- _Instructions to follow_
Word for word, retype the entire listing.

- _Material for this task_

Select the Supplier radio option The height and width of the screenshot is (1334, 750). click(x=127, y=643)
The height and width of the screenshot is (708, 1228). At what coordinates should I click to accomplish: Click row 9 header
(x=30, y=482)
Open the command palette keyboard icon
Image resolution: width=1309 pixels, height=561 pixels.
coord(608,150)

- _Answer_
Select the Supplier radio option The height and width of the screenshot is (1334, 750). click(x=127, y=643)
The height and width of the screenshot is (708, 1228). At what coordinates should I click to accomplish: Click row 9 header
(x=30, y=482)
Open the command palette keyboard icon
Image resolution: width=1309 pixels, height=561 pixels.
coord(608,150)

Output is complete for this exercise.